**Dataset entries:**
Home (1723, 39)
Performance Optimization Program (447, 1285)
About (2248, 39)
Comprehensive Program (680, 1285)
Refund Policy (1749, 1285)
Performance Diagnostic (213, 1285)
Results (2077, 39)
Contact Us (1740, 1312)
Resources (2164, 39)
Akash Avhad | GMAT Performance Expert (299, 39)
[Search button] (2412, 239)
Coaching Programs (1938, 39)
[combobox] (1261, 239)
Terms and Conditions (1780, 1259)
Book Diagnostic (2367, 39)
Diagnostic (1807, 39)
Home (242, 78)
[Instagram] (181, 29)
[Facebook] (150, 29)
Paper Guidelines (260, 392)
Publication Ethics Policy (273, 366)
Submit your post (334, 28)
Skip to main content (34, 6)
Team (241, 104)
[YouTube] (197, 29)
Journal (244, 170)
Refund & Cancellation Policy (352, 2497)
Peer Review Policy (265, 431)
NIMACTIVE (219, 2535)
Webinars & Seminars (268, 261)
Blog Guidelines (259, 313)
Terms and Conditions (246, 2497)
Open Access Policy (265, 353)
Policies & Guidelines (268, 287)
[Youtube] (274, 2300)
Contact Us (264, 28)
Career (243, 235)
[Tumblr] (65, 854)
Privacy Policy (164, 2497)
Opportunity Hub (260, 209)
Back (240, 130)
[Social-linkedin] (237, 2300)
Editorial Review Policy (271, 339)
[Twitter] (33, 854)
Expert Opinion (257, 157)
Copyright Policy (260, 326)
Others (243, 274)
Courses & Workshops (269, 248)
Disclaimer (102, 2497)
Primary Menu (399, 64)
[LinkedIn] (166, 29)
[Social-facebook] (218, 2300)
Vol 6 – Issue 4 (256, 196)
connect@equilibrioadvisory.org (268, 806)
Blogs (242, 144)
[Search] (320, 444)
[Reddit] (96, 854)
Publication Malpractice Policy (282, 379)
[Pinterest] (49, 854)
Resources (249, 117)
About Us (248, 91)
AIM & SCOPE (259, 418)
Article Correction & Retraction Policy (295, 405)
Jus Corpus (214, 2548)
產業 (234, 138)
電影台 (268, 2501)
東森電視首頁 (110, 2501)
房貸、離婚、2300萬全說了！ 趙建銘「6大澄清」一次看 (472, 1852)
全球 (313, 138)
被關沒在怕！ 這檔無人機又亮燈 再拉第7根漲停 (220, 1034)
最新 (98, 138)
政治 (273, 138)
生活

**Exercise description:** In the listing above, locate the line containing "[Youtube] (274, 2300)" and the line containing "Publication Malpractice Policy (282, 379)". Transcribe those two lines and everything between them, exactly as written.

**Output for this task:**
[Youtube] (274, 2300)
Contact Us (264, 28)
Career (243, 235)
[Tumblr] (65, 854)
Privacy Policy (164, 2497)
Opportunity Hub (260, 209)
Back (240, 130)
[Social-linkedin] (237, 2300)
Editorial Review Policy (271, 339)
[Twitter] (33, 854)
Expert Opinion (257, 157)
Copyright Policy (260, 326)
Others (243, 274)
Courses & Workshops (269, 248)
Disclaimer (102, 2497)
Primary Menu (399, 64)
[LinkedIn] (166, 29)
[Social-facebook] (218, 2300)
Vol 6 – Issue 4 (256, 196)
connect@equilibrioadvisory.org (268, 806)
Blogs (242, 144)
[Search] (320, 444)
[Reddit] (96, 854)
Publication Malpractice Policy (282, 379)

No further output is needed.